Ordinairement, les théories du complot prolifèrent au sein des sociétés fermées, gouvernées par des dictatures, tant toutes les grandes décisions qui les concernent sont prises en secret par de petits nombres d’autocrates qui ont le droit de vie et de mort sur leurs peuples. De nos jours, la globalisation a produit des complotistes qui transcendent les nations et les continents, quoique majoritairement des citoyens des pays les plus industrialisés et les plus démocratiques, dont les théories, qui prennent pour cibles privilégiées les domaines scientifiques et technologiques, sont amplifiées par les réseaux sociaux.

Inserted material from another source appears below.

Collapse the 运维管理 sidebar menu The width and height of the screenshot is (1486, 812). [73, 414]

Parmi les groupes les plus vocaux qui sévissent sur Internet, figurent ceux qui dénoncent les trouvailles des chercheurs sur le changement climatique ou le réchauffement de la planète, les qualifiant de cabale de communistes ayant pour objectif le contrôle du monde par l’intermédiaire de l’Organisation des Nations unies (ONU). Le fait que des milliers de chercheurs des meilleurs universités du monde aient abouti aux mêmes résultats n’affectent en rien les croyances des complotistes, encore moins le danger mortel que constitue le phénomène pour la survie de la civilisation, voire de la race, humaine.
Un autre groupe est le mouvement s’opposant aux vaccins sous prétexte qu’ils causent des maladies comme l’autisme ou les crises d’épilepsie chez les enfants, alors qu’il n’y a aucune preuve scientifique pour soutenir leurs théories malgré toutes les recherches menées dans le domaine, et sachant que l’abandon de vaccins dans certaines communautés voient la résurgence de maladies contagieuses, potentiellement fatales, comme la rougeole, qu’on croyait disparues.

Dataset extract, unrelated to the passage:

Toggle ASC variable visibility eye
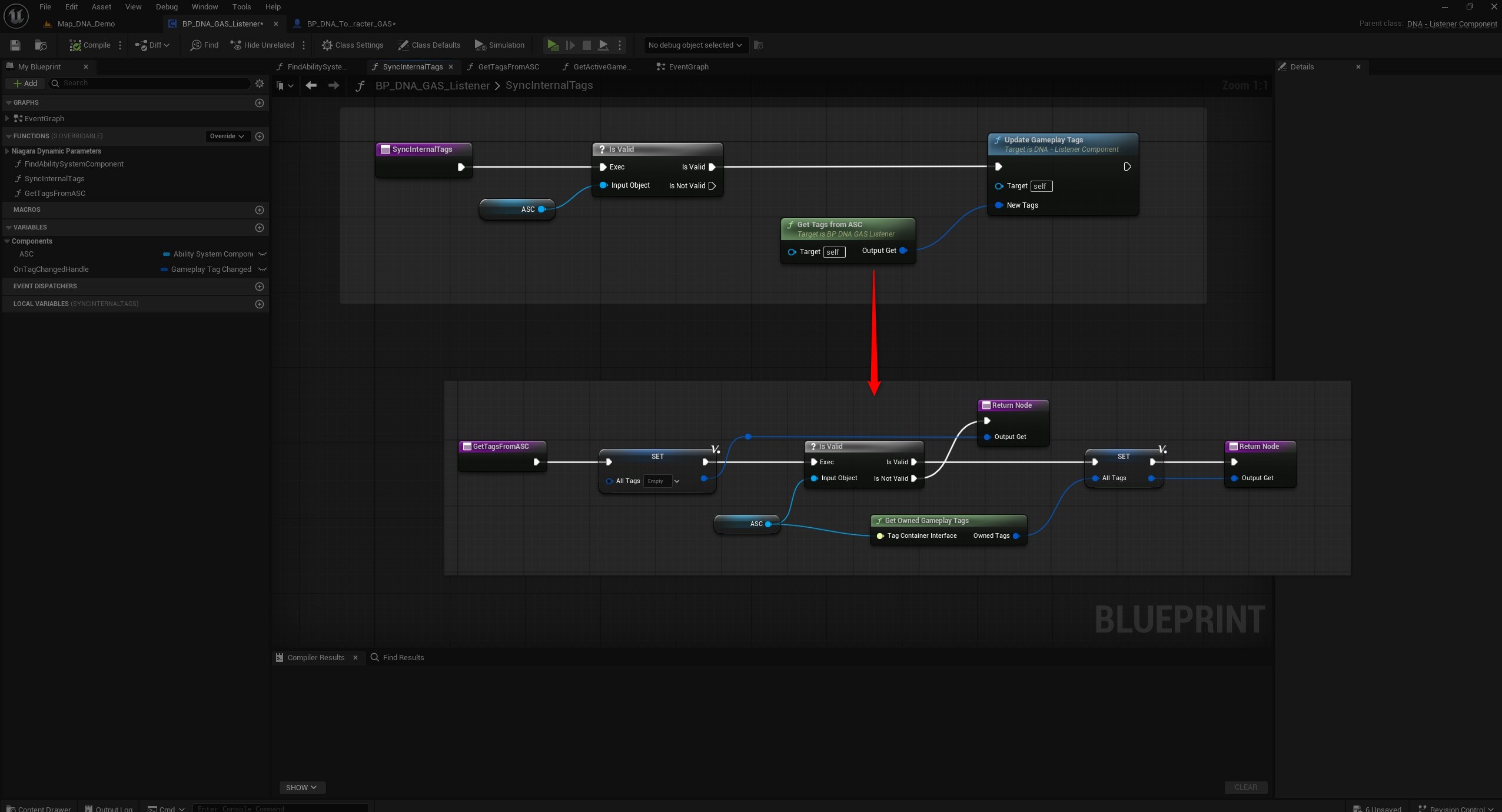1502x812 pixels. [x=262, y=254]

Mais depuis l’avènement de la pandémie du Covid-19, les théories du complot poussent comme des champignons. Se côtoient, avec une camaraderie bienveillante, ceux qui nient l’existence même du virus, ceux qui croient que le virus existe mais qu’il ne présente aucun danger, ceux qui croient que le nombre de morts est exagéré, ceux qui croient que le virus a été fabriqué dans un laboratoire chinois et ceux qui croient qu’il sort d’un laboratoire américain, ceux qui croient que c’est une création de Bill Gates, ceux qui croient qu’il est causé par les réseaux de télécommunication 5G, ceux qui croient qu’il est causé par les Organisme Génétiquement Modifiés (OGM), ceux qui croient que c’est une création de l’Organisation Mondiale de la Santé (OMS), ceux qui croient que c’est un complot des multinationales pharmaceutiques (Big Pharma).

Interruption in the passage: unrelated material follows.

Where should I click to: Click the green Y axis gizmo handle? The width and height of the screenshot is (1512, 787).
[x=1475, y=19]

Ceci dit, il ne faut tout de même pas nier l’existence de vrais complots, comme les coups d’Etats par exemple. Mais, en général, la poursuite des théories du complot, y compris les plus plausibles d’entre elles, pour expliquer ou comprendre ce qui se passe dans le monde, même si elles sont attirantes à la manière des romans policiers, mènent, dans l’écrasante majorité des cas, à travers des tas de virages, vers un cul de sac.